Document text →

▼▼▼

Note: This is the first of two lamb dishes that made the cut. And both happen to have originated from cookbook author Patricia Wells. We couldn't decide between them, so we included each recipe. Ironically, this one turned up when we were looking for recipes that didn't work. When Kathie Jenkins was researching her August cover story "The Trouble With Cookbooks," several people, including an important cookbook editor, complained about this seven-hour leg of lamb from Wells' "Bistro Cooking" (Workman Publishing). "Cooking a leg of lamb at 425 degrees for seven hours is insane, not to mention it will blow up your oven," griped one of the critics. As Jenkins wrote at the time, "We thought the method sounded ridiculous too--it seemed that if you were going to cook a lamb for seven hours, at least you should do it at a lower temperature. We knew we had a sure-fire loser.
"We were wrong. The recipe turned out to be one of the best we've tested so far this year. And we never had to turn the oven temperature down once. The lamb was tender and full of flavor, and the tasters in The Times Test Kitchen couldn't get enough."

▲▲▲

Dataset entries →
▼▼▼

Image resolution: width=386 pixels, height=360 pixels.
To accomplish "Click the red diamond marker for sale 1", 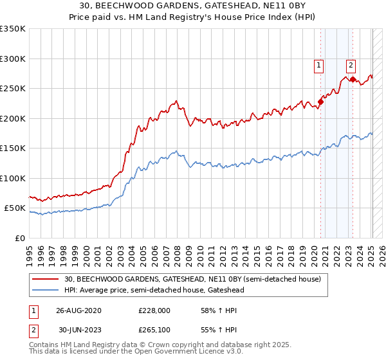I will coord(320,102).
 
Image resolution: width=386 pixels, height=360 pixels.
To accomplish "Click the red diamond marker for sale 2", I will coord(353,79).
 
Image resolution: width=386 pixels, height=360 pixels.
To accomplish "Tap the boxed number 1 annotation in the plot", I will coord(319,64).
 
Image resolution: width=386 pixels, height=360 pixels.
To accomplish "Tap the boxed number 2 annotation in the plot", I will coord(351,64).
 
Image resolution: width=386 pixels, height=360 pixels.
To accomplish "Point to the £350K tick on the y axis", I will coord(13,29).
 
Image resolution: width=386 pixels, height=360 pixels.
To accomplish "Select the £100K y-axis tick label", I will coord(13,178).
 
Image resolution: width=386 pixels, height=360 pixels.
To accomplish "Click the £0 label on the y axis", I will coord(21,238).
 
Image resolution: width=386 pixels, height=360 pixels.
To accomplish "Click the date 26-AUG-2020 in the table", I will coord(78,310).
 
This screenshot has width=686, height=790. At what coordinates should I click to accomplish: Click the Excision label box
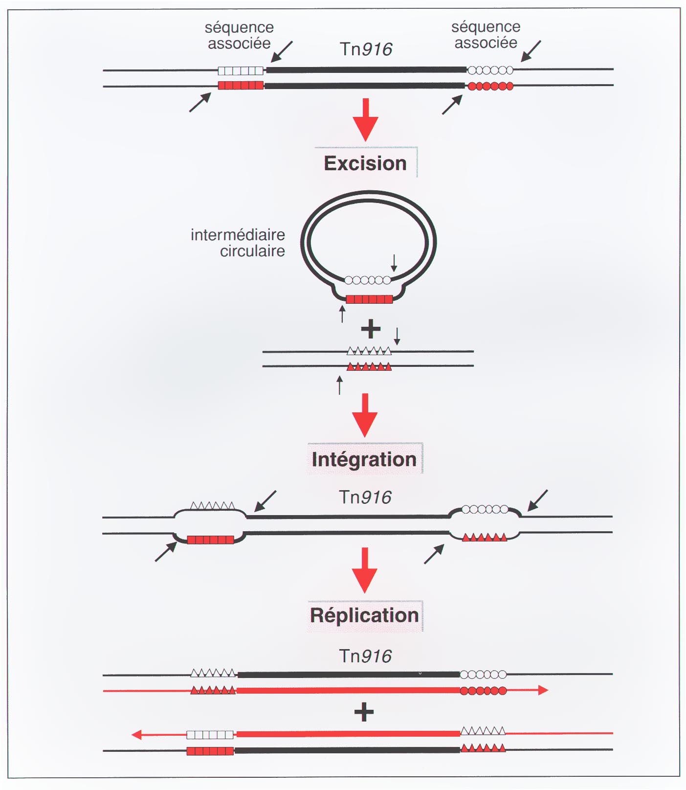click(365, 163)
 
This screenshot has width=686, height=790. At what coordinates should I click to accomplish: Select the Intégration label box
click(364, 459)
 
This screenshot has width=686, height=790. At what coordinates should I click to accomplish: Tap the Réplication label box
click(365, 615)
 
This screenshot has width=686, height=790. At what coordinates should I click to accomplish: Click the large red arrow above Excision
click(365, 120)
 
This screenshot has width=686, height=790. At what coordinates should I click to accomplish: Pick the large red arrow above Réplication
click(365, 570)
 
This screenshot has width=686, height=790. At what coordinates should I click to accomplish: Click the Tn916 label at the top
click(366, 49)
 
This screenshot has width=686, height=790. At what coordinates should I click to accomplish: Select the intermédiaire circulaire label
click(238, 243)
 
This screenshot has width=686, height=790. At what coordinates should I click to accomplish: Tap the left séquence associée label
click(239, 35)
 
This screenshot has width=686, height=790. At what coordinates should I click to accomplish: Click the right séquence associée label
click(486, 35)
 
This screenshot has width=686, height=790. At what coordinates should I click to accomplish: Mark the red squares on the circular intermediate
click(369, 299)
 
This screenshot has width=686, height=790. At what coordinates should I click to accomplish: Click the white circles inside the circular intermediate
click(368, 280)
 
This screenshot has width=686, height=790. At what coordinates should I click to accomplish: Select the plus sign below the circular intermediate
click(371, 329)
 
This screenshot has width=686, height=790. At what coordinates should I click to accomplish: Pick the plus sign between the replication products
click(364, 712)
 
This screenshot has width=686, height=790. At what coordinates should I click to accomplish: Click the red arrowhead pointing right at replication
click(543, 690)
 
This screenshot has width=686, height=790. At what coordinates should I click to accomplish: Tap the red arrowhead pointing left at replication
click(137, 735)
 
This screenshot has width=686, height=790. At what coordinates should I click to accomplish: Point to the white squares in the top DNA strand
click(241, 70)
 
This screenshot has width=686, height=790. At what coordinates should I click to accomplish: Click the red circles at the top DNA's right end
click(490, 87)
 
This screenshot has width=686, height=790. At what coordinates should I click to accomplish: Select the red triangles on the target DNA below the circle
click(369, 366)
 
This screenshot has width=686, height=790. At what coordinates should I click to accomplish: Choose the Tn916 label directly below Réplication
click(365, 656)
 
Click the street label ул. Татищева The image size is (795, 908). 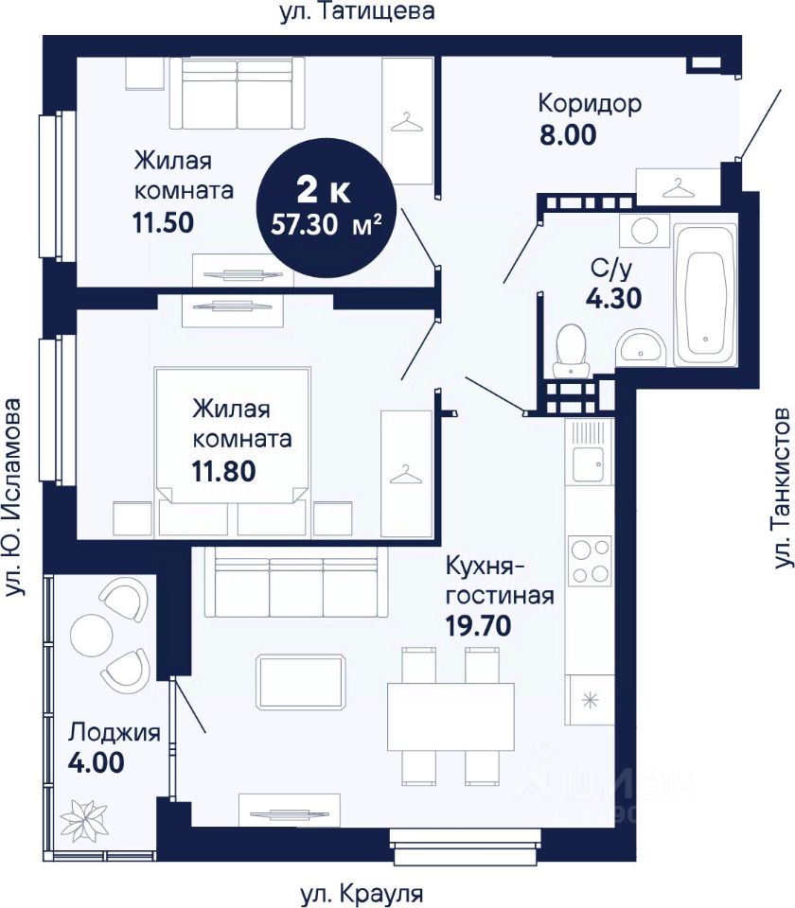point(357,11)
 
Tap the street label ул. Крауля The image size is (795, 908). point(362,894)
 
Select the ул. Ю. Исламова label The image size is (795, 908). point(12,497)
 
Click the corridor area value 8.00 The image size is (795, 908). point(568,134)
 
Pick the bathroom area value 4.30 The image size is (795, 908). point(613,298)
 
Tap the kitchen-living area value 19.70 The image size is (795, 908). point(479,625)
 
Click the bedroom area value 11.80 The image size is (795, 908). point(223,471)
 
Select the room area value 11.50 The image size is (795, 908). point(163,222)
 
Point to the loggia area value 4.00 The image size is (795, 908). point(97,762)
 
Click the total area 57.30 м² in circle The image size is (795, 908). point(327,223)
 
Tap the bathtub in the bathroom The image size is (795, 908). point(705,296)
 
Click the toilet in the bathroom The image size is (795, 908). point(570,351)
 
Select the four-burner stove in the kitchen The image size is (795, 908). point(590,560)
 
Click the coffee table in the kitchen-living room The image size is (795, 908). point(301,682)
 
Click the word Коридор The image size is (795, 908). point(590,104)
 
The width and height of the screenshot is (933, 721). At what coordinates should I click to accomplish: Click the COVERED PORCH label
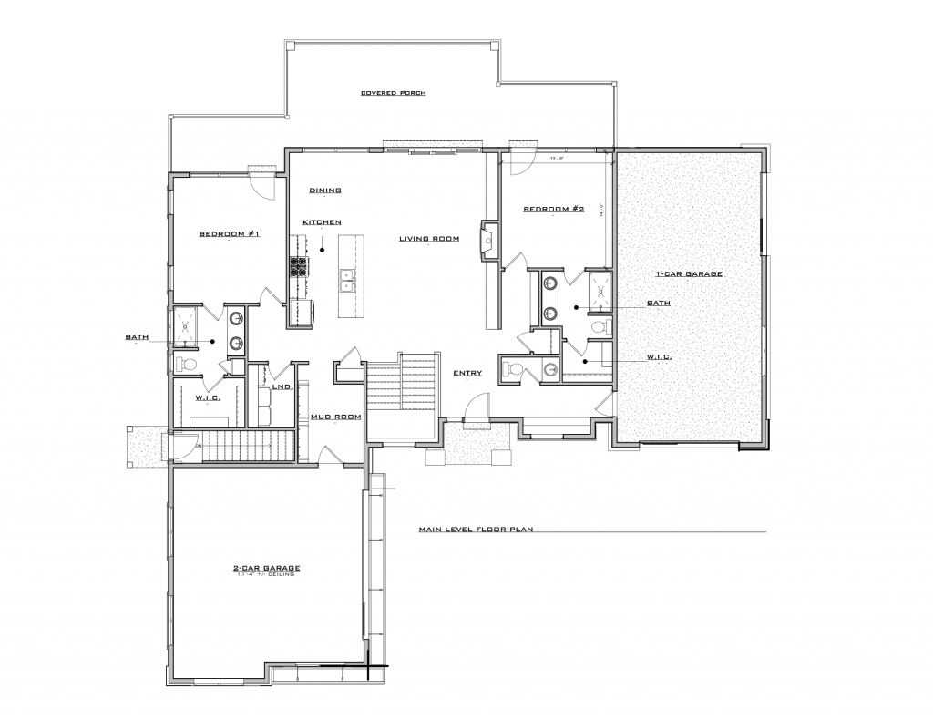[393, 93]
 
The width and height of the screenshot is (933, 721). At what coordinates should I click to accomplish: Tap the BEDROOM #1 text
[230, 234]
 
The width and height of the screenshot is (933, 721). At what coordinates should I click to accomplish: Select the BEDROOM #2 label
[552, 209]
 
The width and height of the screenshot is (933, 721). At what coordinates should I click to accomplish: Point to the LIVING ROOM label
[428, 239]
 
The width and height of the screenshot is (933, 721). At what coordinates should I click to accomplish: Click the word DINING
[324, 191]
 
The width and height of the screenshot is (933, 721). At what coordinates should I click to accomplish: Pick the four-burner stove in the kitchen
[298, 265]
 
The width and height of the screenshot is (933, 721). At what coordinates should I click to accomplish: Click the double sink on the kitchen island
[347, 281]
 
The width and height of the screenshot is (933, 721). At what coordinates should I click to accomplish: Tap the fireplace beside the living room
[488, 241]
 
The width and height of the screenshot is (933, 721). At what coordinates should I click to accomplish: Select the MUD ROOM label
[336, 417]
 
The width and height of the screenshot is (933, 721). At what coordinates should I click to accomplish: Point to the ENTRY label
[467, 373]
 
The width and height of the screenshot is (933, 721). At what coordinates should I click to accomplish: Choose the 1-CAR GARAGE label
[689, 273]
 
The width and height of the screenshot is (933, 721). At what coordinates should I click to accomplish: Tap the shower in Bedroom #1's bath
[186, 325]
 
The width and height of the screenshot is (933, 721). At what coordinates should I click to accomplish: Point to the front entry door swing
[477, 407]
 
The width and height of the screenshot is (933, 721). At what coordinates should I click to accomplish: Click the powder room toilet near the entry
[513, 369]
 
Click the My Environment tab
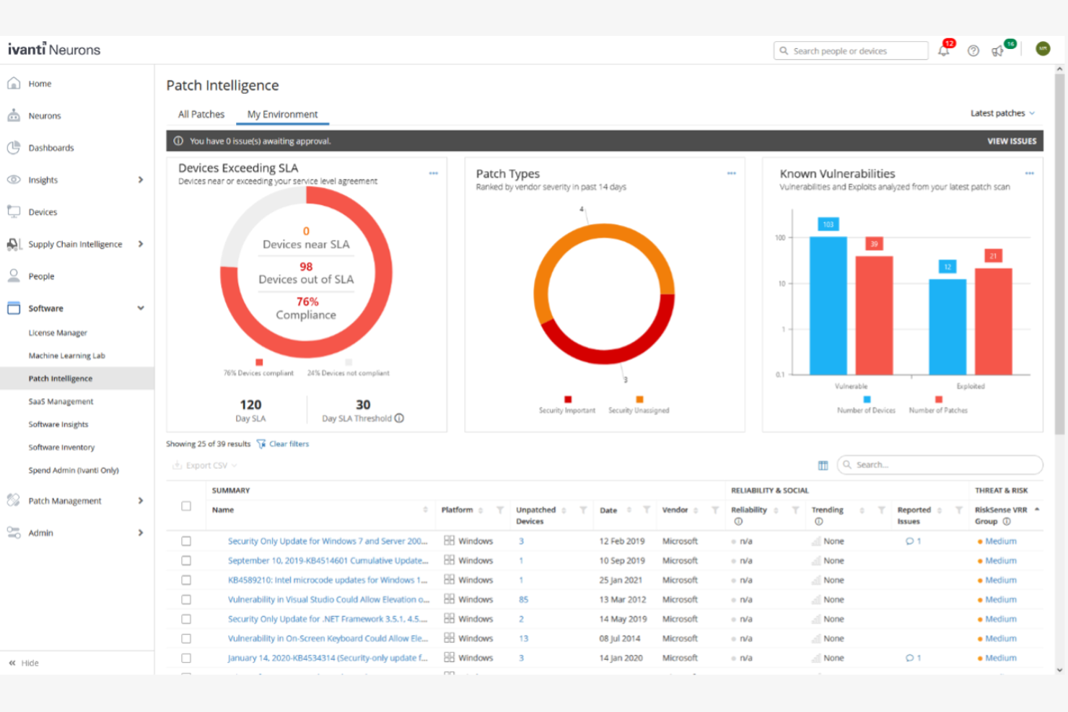(x=282, y=114)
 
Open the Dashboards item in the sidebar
(x=51, y=148)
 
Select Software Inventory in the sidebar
(x=61, y=447)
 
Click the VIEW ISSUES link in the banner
(x=1011, y=141)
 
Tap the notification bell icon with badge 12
(x=943, y=50)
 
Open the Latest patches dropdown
(x=1002, y=113)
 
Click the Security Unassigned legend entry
(x=639, y=410)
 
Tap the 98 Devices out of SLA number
(x=306, y=267)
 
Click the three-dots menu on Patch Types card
(x=731, y=173)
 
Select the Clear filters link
(x=288, y=444)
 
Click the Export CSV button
(x=205, y=466)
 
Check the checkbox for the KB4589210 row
(x=186, y=580)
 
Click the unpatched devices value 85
(x=523, y=599)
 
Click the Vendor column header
(x=675, y=510)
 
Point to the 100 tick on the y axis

▲▲▲

Set of tasks →
(a) Duplicate part of the passage on the seven-hour leg of lamb: begin at the words "Note: This is" and stop after "a sure-fire loser.".
(b) In the passage on the seven-hour leg of lamb, at what oven temperature is the lamb cooked?
(c) Take the passage on the seven-hour leg of lamb further, continuing from its last sentence.
The records are separate material and are not part of the lamb recipe passage.

Per-task outputs →
(a)
Note: This is the first of two lamb dishes that made the cut. And both happen to have originated from cookbook author Patricia Wells. We couldn't decide between them, so we included each recipe. Ironically, this one turned up when we were looking for recipes that didn't work. When Kathie Jenkins was researching her August cover story "The Trouble With Cookbooks," several people, including an important cookbook editor, complained about this seven-hour leg of lamb from Wells' "Bistro Cooking" (Workman Publishing). "Cooking a leg of lamb at 425 degrees for seven hours is insane, not to mention it will blow up your oven," griped one of the critics. As Jenkins wrote at the time, "We thought the method sounded ridiculous too--it seemed that if you were going to cook a lamb for seven hours, at least you should do it at a lower temperature. We knew we had a sure-fire loser.

(b) 425 degrees

(c)
6 medium onions, quartered
6 carrots, peeled and quartered
1 head garlic, separated into cloves and halved
6 bay leaves
1 bunch fresh thyme or 3 to 4 teaspoons dried
1 (6- to 7-pound) lamb leg, bone-in
Freshly ground pepper
2 (750-milliliter) bottles dry white wine, such as Aligote
5 pounds large boiling potatoes, peeled and quartered
5 tomatoes, peeled, cored, seeded and chopped
Layer onions, carrots, garlic, bay leaves and thyme on bottom of nonreactive covered roaster large enough to hold lamb. Place lamb on top of onion and carrot mixture. Roast, uncovered, at 425 degrees 30 minutes. Remove roaster from oven. Generously season lamb to taste with salt and pepper. Return to oven and roast 30 minutes more.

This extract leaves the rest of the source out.